Connecting Flight

The summer I turned twenty three I decided to teach English in South Korea. My boyfriend had just broken up with me and it seemed like the only thing to do. We’d dated since high school in a small town that hosted nothing but tumbleweed and a Walmart. He was the first boy I’d ever thought about marrying. An all American guy; tall, tan, and blonde. 

I didn’t want to see his car down the street or his parents walking by or his new girlfriend. So I left. The country. He always said I was too impulsive, but as I stepped off the plane into Incheon International Airport I felt certain I’d made the right decision.

Text messages from my Mama made my phone twitch. They were finally delivering now that I was on solid ground. 

Text me when ya arrive! 

Are ya there yet?

I fired back a reassuring text and pocketed my phone. I’d never left America before and the crowds of people were making me dizzy. Like schools of fish they swam past in clumps and big swirls of traffic. I wondered if fish ever got lost in the ocean. 

The school I’d been hired at was called a hagwon, a private school, and they’d sent someone to fetch me and show me to my accommodations. My driver was an older man, maybe late fifties, whose name tag introduced him as Sung Won Park. He wore a long sleeved button up shirt and dress pants despite August’s lingering heat.  

Mr. Park spoke very little during the long drive, but every now and then I caught him looking at me in the rearview mirror. His brow was creased, mouth turned down. Perhaps he was like me and wanted to speak but didn’t know how. We were an arms reach from each other, but it felt farther. 

I knew the basic greetings and how to ask for the toilet, but beyond that I might as well have been a Charlie Brown character to him.
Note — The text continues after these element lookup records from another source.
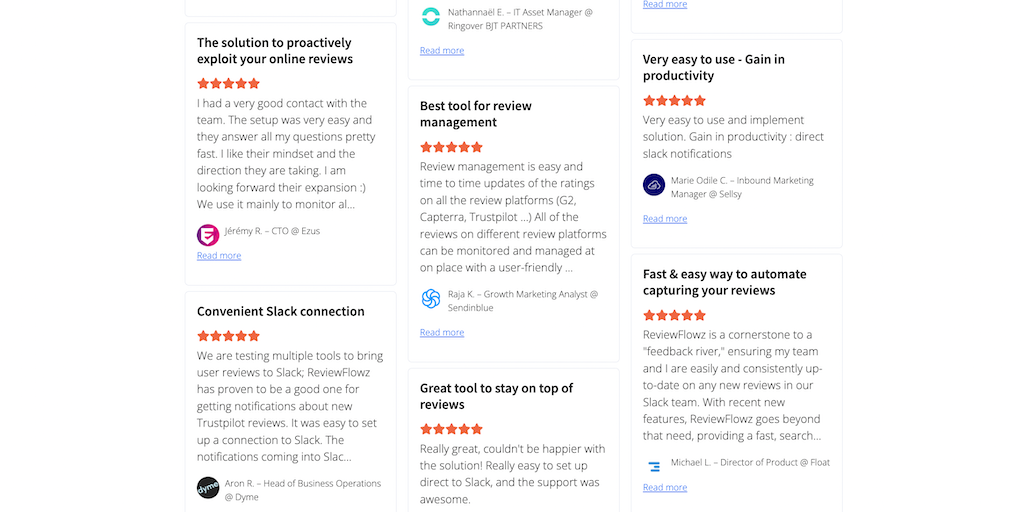The width and height of the screenshot is (1024, 512).
Task: Click the "Best tool for review management" heading
Action: click(476, 114)
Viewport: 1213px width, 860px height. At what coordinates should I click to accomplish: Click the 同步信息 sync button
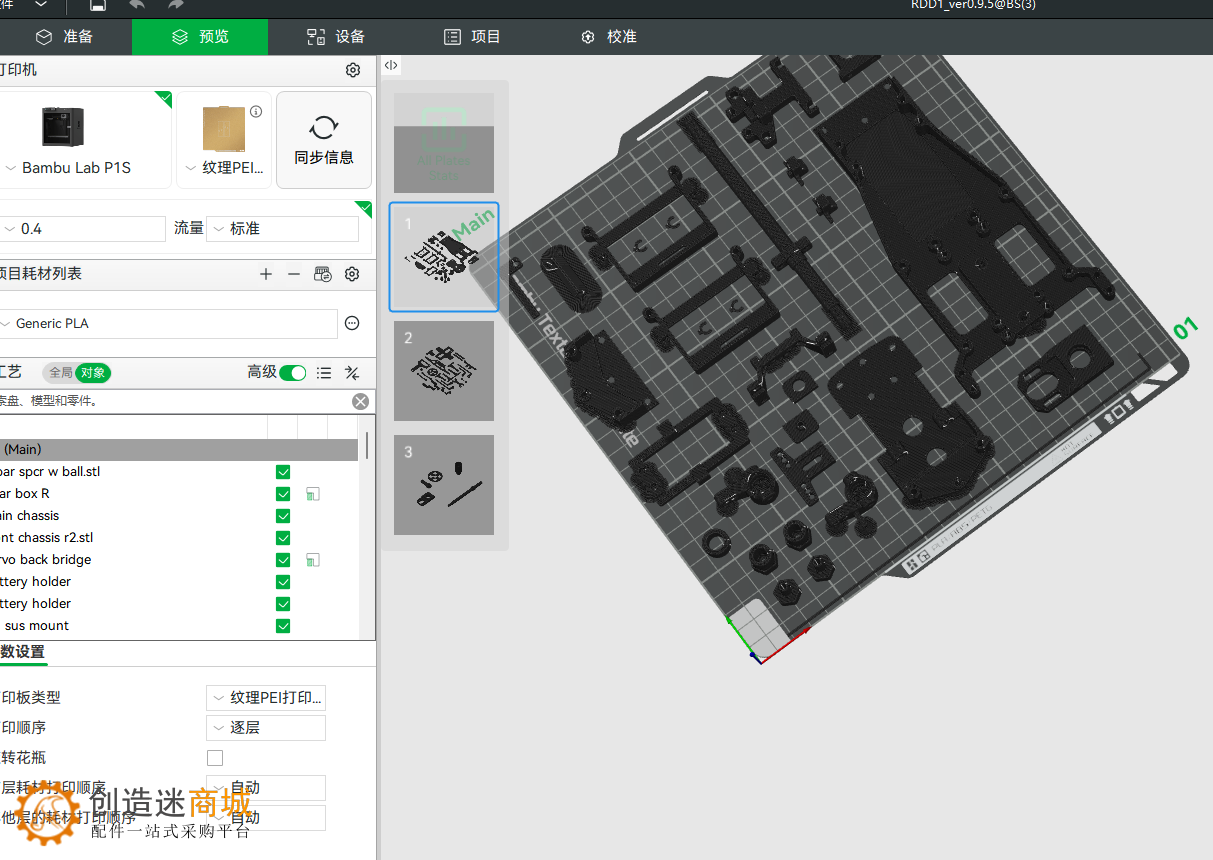tap(323, 139)
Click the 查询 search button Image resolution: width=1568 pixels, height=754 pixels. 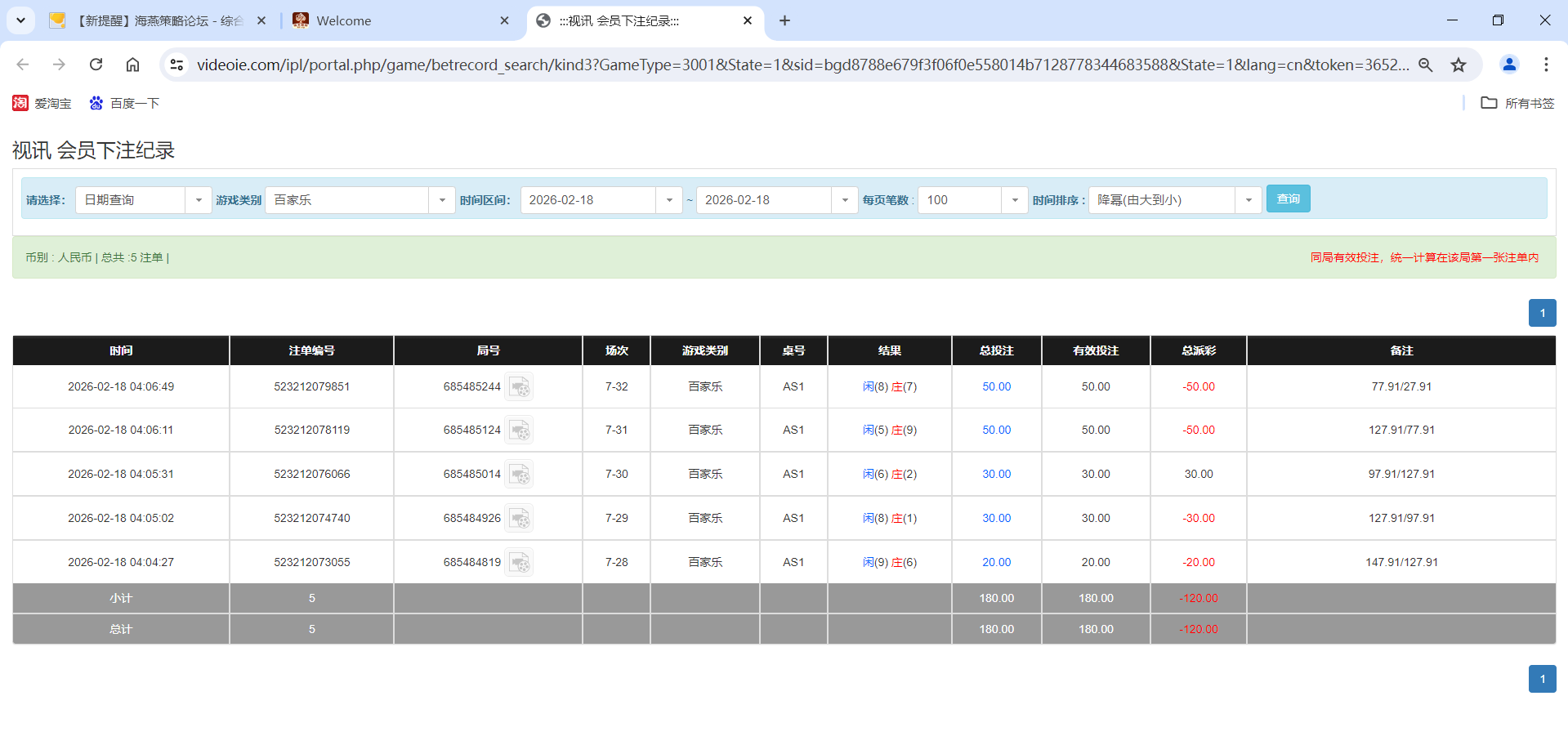1288,199
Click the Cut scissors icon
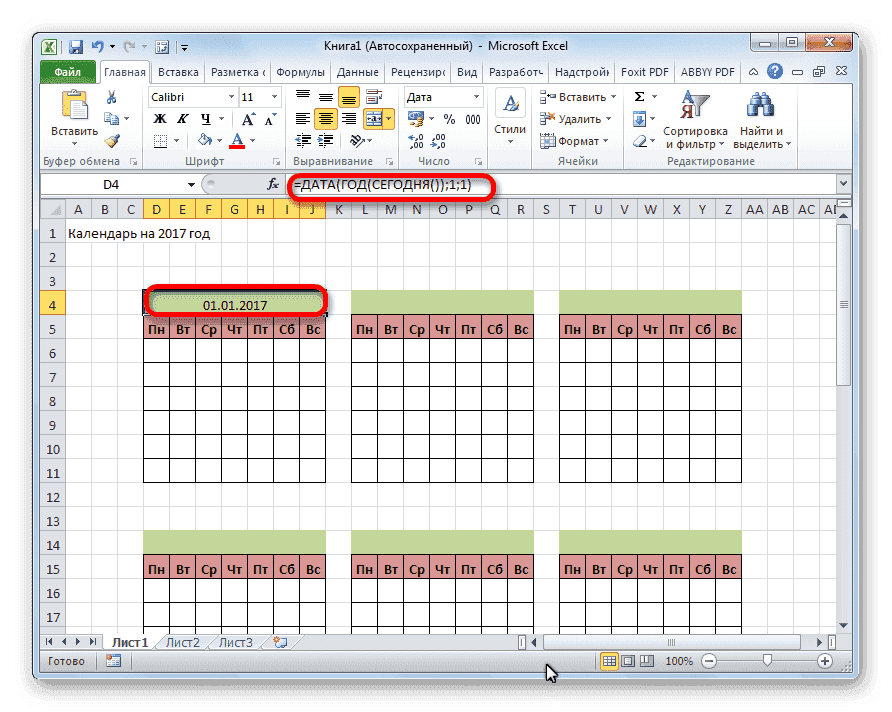The height and width of the screenshot is (712, 892). (x=112, y=97)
My stomach growled, bursting the silence and we both smiled. The deep lines around his eyes crinkled like fries. 

Neo baegopeu ni?” 

“What?”

He pointed out the car window as we stopped at a red light. There was a Korean BBQ restaurant teaming with people enjoying their lunch. He lowered the window and said something else I couldn’t understand, but I understood as the smoky smell of meat wafted in. He asked his question again and I nodded at his reflection with a smile.

Mama always said, Food is food, baby. Now eat.